Lone wolf or complex plot? Analysing the Manchester bombing
The use of an improvised bomb may suggest a more elaborate plan than other recent attacks
DETAILS of the Manchester Arena bombing are slowly emerging. Islamic State has claimed responsibility for the attack. The police have confirmed that the murderous act last night was carried out by a single suicide-bomber who detonated an improvised explosive device packed with shrapnel in a crowded foyer. He has been named as Salman Abedi, reportedly a Manchester-born 22-year-old with family of Libyan origin. Separately, a 23-year-old man has been arrested in a Manchester suburb in connection with the crime. Wrenching photos of the first young victims and missing concert-goers have been posted online.
The rest, so far, is speculation. The selection of a pop concert as the target for the attack has echoes of the Bataclan massacre in Paris in November 2015. It has become standard operating practice for both Islamic State and al-Qaeda-inspired terrorists to try to hit large venues hosting events that symbolise what they regard as Western cultural decadence. The fact that many of the victims of this attack will have been teenagers will only have encouraged the perpetrator because of the added dimension of horror.
The only comfort the British authorities can take from what happened is that there were no gunmen wielding automatic weapons, as was the case in Paris, waiting to kill more people as they fled from the initial attack. That is both a tribute to Britain’s tight firearms regulations and an indication of the plot’s relative lack of complexity.
However, that does not mean the killer was unknown to Britain’s counter-terrorism forces, nor that he was acting alone. MI5, Britain’s domestic intelligence service, has tabs on up to 3,000 people whom it regards as religious extremists, but it only has the resources for the constant monitoring of about 40 of them; 24-hour surveillance of a single suspect requires up to 18 officers. There are also strict rules about how long such intensive surveillance of an individual can continue.
Consequently, people who turn out to be highly dangerous frequently slip off the radar of even Britain’s relatively well-resourced security services. The scale of the threat they have to deal with is daunting. In the 18 months to March this year at least 12 terrorist plots were thwarted, according to Dominic Grieve, who chairs the parliamentary Intelligence and Security Committee. It is inevitable that over time some will succeed.
Much has been made recently of so-called “lone wolf” attacks—self-radicalised individuals acting more or less alone using any weapon they can get their hands on. On March 22nd Khalid Masood, a 52-year-old British Muslim convert, murdered five people in central London using a hired car and a kitchen knife. The fact the Manchester attack was a bombing makes it a good deal more likely that the perpetrator had help. Although there are plenty of jihadist websites with handy instructions on how to assemble an improvised bomb, making one small enough to conceal in a suicide-bomber’s belt or vest and which will reliably go off when it is meant to is not that easy.
If the Manchester bomber was not part of a terrorist cell operating in Britain, he may have acquired the degree of expertise needed to carry out his attack elsewhere. Some 800 people have travelled from Britain to fight for various jihadist outfits in Syria, and more than 400 of them are believed to have returned home. Some of those will be trained and hardened fighters with the skills and the motivation to carry out mass-casualty attacks at home. Should that description fit the Manchester bomber, it will be the security services’ worst nightmare come true.

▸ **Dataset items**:
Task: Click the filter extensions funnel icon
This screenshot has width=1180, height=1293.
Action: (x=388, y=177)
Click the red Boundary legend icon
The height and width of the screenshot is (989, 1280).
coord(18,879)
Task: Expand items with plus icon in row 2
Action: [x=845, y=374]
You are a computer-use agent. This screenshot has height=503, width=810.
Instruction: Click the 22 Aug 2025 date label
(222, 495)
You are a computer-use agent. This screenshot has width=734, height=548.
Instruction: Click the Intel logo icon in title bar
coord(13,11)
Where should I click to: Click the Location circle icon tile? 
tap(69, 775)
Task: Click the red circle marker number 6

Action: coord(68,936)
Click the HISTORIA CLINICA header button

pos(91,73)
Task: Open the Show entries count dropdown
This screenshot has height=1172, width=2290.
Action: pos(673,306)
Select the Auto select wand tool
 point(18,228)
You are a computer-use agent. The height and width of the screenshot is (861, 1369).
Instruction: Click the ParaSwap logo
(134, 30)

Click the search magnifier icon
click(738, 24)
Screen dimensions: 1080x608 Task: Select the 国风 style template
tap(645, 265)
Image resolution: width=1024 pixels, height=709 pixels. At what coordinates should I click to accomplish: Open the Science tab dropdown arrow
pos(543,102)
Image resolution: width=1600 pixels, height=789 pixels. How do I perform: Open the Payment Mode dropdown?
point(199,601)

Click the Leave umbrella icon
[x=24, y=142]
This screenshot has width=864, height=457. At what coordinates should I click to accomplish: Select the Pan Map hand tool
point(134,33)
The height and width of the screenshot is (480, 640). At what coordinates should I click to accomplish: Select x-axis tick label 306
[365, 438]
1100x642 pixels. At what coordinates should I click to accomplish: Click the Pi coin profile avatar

▸ **Task goal**: Write out the part of the article on the Manchester bombing starting at "However, that does" and ending at "individual can continue.", word for word. The data have no connection to the article on the Manchester bombing.

▸ **Output below**:
However, that does not mean the killer was unknown to Britain’s counter-terrorism forces, nor that he was acting alone. MI5, Britain’s domestic intelligence service, has tabs on up to 3,000 people whom it regards as religious extremists, but it only has the resources for the constant monitoring of about 40 of them; 24-hour surveillance of a single suspect requires up to 18 officers. There are also strict rules about how long such intensive surveillance of an individual can continue.